The structural proteins of SARS-CoV-2 include the envelope protein (E), spike or surface glycoprotein (S), membrane protein (M) and the nucleocapsid protein (N). The spike glycoprotein is found on the outside of the virus particle and gives coronavirus viruses their crown-like appearance. This glycoprotein mediates attachment of the virus particle and entry into the host cell.

Source: https://www.ncbi.nlm.nih.gov/sars-cov-2/

../_images/sarscov2_structural.png

Source: https://www.prof.uzh.ch/en/news/Coronavirus-(2019-nCoV).html

You will find two fasta files called RdRp.faa and S.faa in the directory /nfs/teaching/551-0132-00L/7_Project/FS24_Virus - these contain collected amino acid sequences of the RNA-dependent RNA polymerase and spike glycoprotein S of sequenced Coronavirus SARS-CoV-2 samples.
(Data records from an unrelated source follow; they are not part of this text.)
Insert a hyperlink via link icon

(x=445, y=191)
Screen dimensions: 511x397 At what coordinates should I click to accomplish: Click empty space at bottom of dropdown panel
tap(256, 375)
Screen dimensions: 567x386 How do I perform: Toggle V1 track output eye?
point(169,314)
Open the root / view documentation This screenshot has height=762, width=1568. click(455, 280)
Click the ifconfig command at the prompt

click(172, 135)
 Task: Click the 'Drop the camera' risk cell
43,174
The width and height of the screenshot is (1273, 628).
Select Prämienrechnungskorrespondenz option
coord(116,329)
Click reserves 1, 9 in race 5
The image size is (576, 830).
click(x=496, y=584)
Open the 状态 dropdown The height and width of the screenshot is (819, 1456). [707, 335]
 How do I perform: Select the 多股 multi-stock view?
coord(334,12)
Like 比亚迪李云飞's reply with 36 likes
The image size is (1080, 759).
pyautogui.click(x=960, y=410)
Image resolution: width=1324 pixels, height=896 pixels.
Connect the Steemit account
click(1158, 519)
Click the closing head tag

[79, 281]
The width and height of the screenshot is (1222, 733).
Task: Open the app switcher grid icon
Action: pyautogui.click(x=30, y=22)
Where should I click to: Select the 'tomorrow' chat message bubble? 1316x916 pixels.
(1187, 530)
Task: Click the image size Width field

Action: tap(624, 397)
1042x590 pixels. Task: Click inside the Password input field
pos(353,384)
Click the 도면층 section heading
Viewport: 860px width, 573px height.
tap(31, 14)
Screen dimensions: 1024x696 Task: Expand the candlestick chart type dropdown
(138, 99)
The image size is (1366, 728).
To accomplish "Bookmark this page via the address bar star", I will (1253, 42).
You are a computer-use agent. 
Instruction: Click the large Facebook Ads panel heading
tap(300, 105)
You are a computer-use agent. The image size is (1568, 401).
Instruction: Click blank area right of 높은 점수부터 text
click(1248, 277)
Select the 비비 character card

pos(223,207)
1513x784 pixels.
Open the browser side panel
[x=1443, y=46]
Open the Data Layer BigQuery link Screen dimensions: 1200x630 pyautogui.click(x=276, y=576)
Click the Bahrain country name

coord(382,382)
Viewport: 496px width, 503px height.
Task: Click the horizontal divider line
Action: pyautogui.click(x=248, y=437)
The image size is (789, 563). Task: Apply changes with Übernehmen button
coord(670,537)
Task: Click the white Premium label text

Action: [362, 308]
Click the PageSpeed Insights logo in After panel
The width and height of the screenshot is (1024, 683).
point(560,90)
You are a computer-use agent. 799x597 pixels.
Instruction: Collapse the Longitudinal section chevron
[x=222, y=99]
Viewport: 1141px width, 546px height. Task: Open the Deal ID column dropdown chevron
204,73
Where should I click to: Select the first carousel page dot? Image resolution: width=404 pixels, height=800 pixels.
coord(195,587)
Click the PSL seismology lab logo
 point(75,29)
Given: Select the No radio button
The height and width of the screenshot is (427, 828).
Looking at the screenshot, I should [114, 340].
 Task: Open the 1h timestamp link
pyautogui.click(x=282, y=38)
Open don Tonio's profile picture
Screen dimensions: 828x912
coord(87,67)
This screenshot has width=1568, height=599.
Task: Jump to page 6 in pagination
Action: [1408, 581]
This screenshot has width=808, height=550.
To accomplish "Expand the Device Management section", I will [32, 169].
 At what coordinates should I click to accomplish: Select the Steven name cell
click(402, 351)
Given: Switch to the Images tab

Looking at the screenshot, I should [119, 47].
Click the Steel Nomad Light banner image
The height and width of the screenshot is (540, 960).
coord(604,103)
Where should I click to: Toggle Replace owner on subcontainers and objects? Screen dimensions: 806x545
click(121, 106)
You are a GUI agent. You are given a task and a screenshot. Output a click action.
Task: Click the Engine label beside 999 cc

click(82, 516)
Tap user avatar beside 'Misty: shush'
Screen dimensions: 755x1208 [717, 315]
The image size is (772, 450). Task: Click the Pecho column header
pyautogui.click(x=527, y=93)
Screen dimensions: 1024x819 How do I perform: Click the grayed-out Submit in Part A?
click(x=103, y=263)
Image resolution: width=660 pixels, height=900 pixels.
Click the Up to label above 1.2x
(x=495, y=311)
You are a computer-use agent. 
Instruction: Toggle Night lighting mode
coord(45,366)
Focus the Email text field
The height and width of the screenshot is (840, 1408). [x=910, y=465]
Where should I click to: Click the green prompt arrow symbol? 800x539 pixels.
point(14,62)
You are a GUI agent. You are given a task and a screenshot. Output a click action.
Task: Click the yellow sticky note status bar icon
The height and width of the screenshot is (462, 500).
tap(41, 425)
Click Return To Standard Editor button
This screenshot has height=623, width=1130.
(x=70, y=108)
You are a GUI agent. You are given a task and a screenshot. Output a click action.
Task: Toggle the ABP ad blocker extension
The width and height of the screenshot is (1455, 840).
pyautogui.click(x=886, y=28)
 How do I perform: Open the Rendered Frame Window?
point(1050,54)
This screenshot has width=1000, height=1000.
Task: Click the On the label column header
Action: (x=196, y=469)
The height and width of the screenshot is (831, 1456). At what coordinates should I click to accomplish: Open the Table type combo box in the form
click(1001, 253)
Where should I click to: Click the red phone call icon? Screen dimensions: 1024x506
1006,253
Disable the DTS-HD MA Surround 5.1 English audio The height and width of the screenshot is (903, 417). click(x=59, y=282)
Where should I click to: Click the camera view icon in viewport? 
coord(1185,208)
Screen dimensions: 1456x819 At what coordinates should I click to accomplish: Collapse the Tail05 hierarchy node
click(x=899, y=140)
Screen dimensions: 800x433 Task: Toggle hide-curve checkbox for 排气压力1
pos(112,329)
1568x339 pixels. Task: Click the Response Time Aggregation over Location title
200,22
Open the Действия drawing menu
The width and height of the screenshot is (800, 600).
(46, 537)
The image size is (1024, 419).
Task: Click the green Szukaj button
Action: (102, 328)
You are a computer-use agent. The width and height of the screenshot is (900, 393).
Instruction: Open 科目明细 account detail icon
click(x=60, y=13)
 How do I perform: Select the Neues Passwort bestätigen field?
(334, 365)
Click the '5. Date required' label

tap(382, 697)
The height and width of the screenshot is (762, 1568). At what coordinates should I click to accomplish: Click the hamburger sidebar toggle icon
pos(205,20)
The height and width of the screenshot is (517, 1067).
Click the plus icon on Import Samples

You will also find the reference sequence for the virus itself, SARS-CoV-2.fa, and an indexed database of reference virus sequences, RefSeq_Virus.fa.

Answer the following questions about the virus sequences:

Warning

Do not copy these files - they are significantly larger than the previous files you have worked on and it is a waste of space for you to all copy the same data. Instead you can create a symlink to the folder in your home directory as follows:

cd
ln -s /nfs/teaching/551-0132-00L/7_Project/FS24_Virus FS24_Virus
ll # should show a line FS24_Virus -> /nfs/teaching/551-0132-00L/7_Project/FS24_Virus

Question 7

Align the reference sequence of the virus to the provided database of virus sequences. Looking at the nearest virus in a non-human host, what is its host?

Question 8

Based on your knowledge on how the immune system works, which of the two proteins RdRp and S will have more sequence variants? Formulate a biologically meaningful hypothesis.

Question 9

How many unique sequences are in each file, RdRp.faa and S.faa?

Question 10

Consider how differences in the length of the two genes impact your results, and correct for this in your answers to Question 9. Do the final numbers support your hypothesis?